Last time we built a simple conversational flow. It had the essential elements I laid out for a conversational LLM application:

Frontend - The user interface, as with other applications
Input processor - Translate the user interaction into model input
Model - In this case, the LLM itself or whatever service is hosting the LLM (e.g. OpenAI)
Memory - Context storage
Output processor - From model to user

Our simple bot looked something like this:

Frontend - Python notebook
Input processor - Transformers implementation of the model tokenizer
Model - Meta’s OPT model, available on HuggingFace Hub and served via transformers library
Memory - Stored as string, appended to input
Output processor - Transformers de-tokenization

So, all the elements. But there’s a few pretty major issues here:

A notebook is just not a good fronend
Our workflow is a while loop which is…not optimal
Our memory mechanism will eventually break the bot when it overflows the maxmimum context length

Truth is - we don’t need to be coding everything from scratch. Smarter people (than me, at least!) have done a lot of work to abstract away some of the complexity. I want to review a few tools I’ve explored.

Ollama, where art thou?

Yes, these will all be puns.

Ollama is a tool for running LLMs locally, which takes the best of the open source optimization technologies (e.g. llama.cpp) and wraps it all in a nice little application. And yes, I mean a full application - by using Ollama in “run” mode, you basically have a fully-functional conversational LLM application.

Check out this notebook to try it out for yourself in a free CPU Collab instance.

To save you some time, here’s what the conversation we were having before looks like:

Interestingly, it’s not as good at following the direction to repeat itself as the smaller model. There’s lots of potential reasons for that, but generally LLM generation can be a bit hard to control. I’ll aim to explore that in a later post.

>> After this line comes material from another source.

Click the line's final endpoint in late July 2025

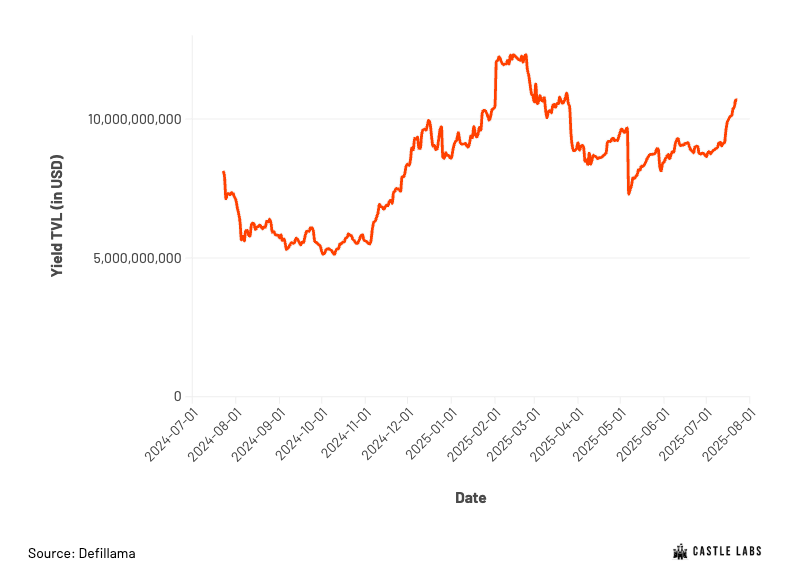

So what does the stack look like here?

Frontend - Application running in terminal
Input processor - Llama.cpp + Go code
Model - Llama 2 7B Parameter Model
Memory - Stored as list of token indexes (try verbose mode to see this)
Output processor - Llama.cpp + Go code

To be honest, ollama run llama2 basically is everything we need. If the goal is just a simple chatbot, locally hosted, we’re all set. But Ollama’s run mode isn’t very customizeable, essentially all we’ve picked here in the model we want to run. In the notebook, I included a way to use Ollama’s API to communicate with the model using the requests library and using LangChain. LangChain I want to return to in a future post, but let’s move on to some other options out there for building applications.

With a name like Oobabooga it has to be good

Technically the name of the project is Text Generation Web UI. But I think Oobabooga (the repo owner) is more fun to say. Especially in a professional context.

Oobabooga is essentially a wrapper on top of some powerful Python libraries (e.g. transformers, Gradio, peft). Because it’s open-source, there are all kinds of add-ons and versions you can mess with, but we’ll just be using the base functionality (as available 11/2023).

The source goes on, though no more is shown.